Recall our requirement that every path has a morphism. The above example contains three paths:

• π₁ = A → B
• π₂ = B → C
• π₃ = A → B → C

The first two paths are claimed by f and g, respectively, but the third is unaffiliated. For this to qualify as a category, we must construct for it a new morphism. How? We create h : A → C via function composition:

h(x) = g(f(x)) = [f(x)]-1 = 2x-1.

We also require morphism composition to be associative. Another example should make this clear:

Besides g(f(x)), we can also write function composition as f●g (“f then g”). In the above, we have:

• i(x) = f●g
• j(x) = g●h
• k(x) = f●g●h

With this notation, we express our requirement for morphism associativity as

• k = (f●g)●h = f●(g●h).
• That is, k = i●h = f●j.
• That is, “you can move from A to D by travelling either along i-then-h, or along f-then-j”.

Harden The Definition

Let me be precise. Categories contain two types of data:

1. A set of objects O.
2. A set of morphisms M such that m : A → B

The set of morphisms is required to contain the following two sets:

1. A set of identity morphisms 1 such that 1_A : A → A
2. A set of composition morphisms such that for every f : A → B and g: B → C, there is a morphism h: A → C.

The set of morphisms is required to respect the following two rules:

1. Identity: composing a morphism with an identity does nothing.  f●1 = f = 1●f
2. Associativity: the order in which you compose functions doesn’t matter. (f●g)●h = f●(g●h)

Connecting To Group Theory

Recall that groups define axioms governing set operations. A group might choose to accept or reject any of the following axioms:

1. Closure
2. Associativity
3. Identity Element
4. Inverse Element
5. Associativity

We can now better appreciate our taxonomy from An Introduction To Group Theory:

Take a second to locate the Category group. Do you see how its two axioms align with our previous definition of a category?

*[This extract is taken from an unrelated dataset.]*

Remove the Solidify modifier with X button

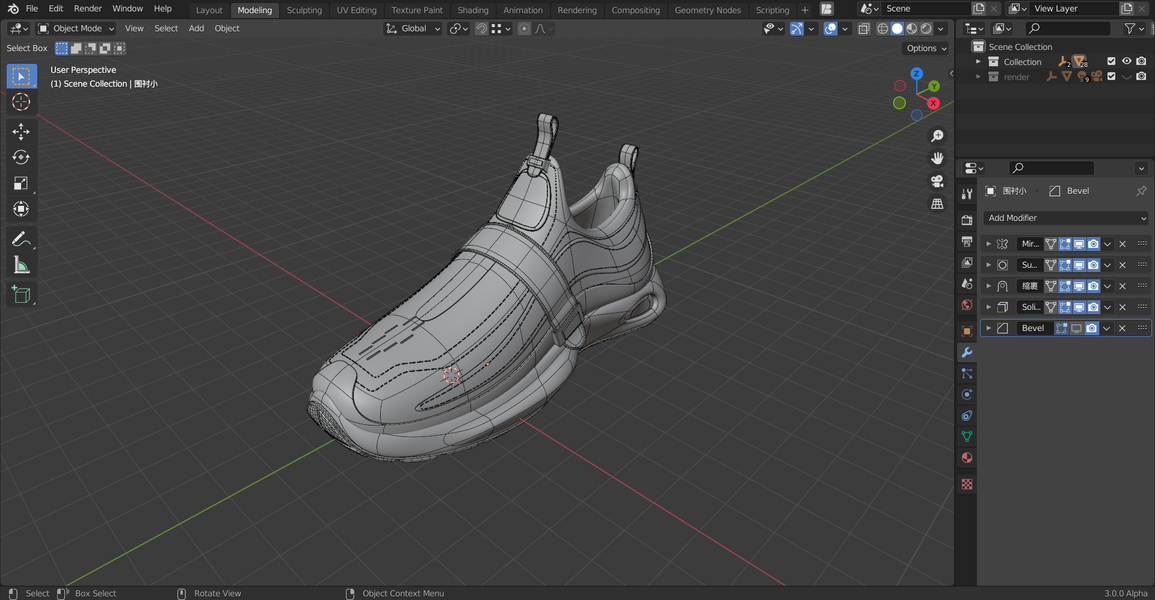1122,307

Notice that in group theory, categories are kind of a degenerate monoid. Why have we removed the requirement for closure?

We can answer this question by considering the category SomeMonoid? It turns out that this category has only one object (with each of its member elements as self-loops). This is the categorical consequence of closure. We do not require closure in our category theory because we want license to consider categories with a multitude of objects.

Takeaways

In this article, I introduced graphs, and used human memory and social vs. neural networks to motivate two limitations of graph theory:

1. How to merge two different graphs? Graph theory cannot compose graphs horizontally.
2. How to nest graphs-within-graphs?  Graph theory cannot compose graphs vertically.

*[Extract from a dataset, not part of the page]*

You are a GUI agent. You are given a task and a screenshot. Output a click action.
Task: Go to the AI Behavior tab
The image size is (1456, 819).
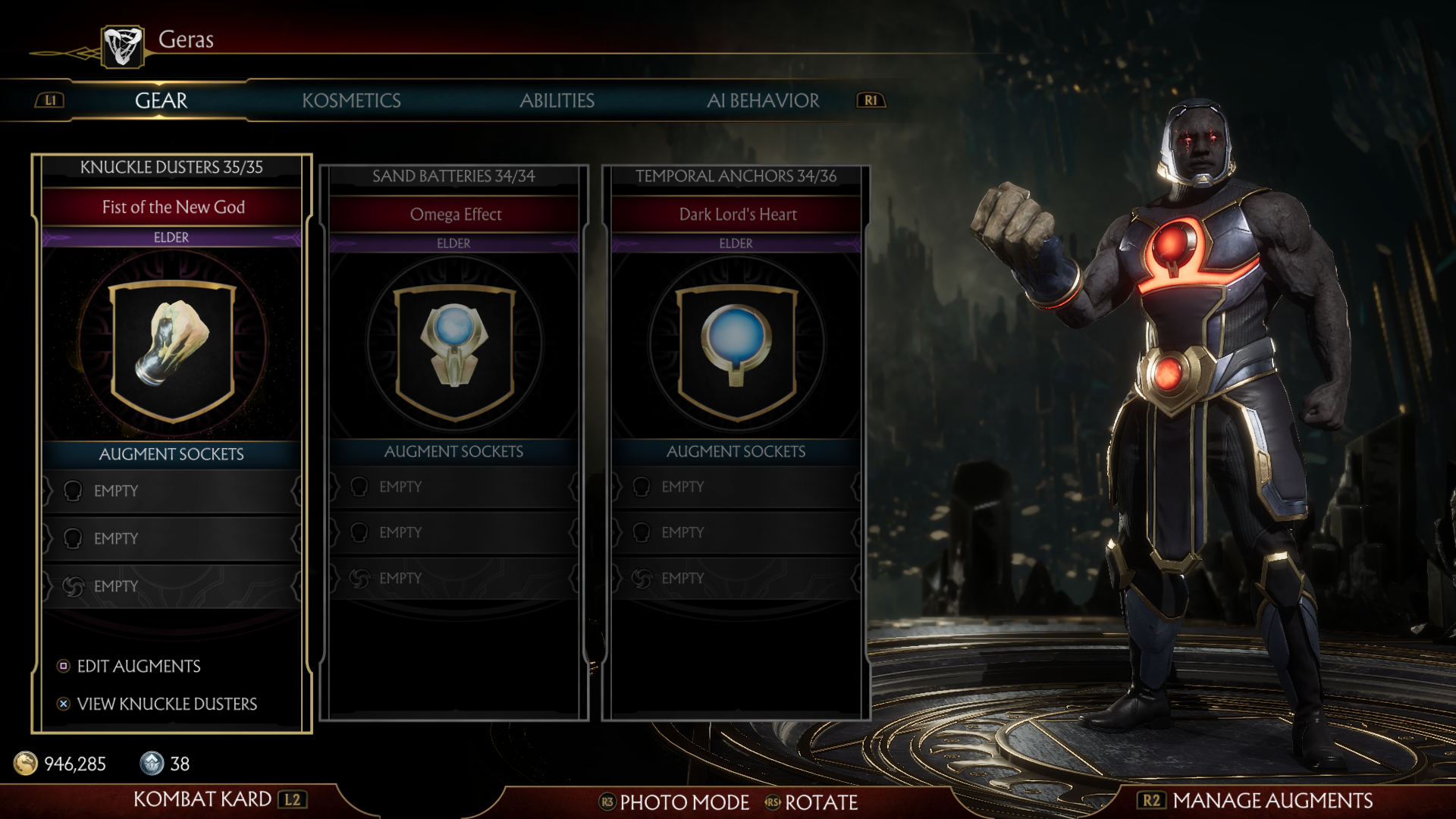click(x=763, y=100)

I then introduced you to Category Theory, showing how it both generalizes graph theory and connects to abstract algebra.

In the final half of this introduction, I will discharge my above two commitments. Specifically, next time I will show how:

1. The concept of functor permits horizontal composition of categories.
2. The distinction between “inside” and “outside” views facilitates vertical composition of categories.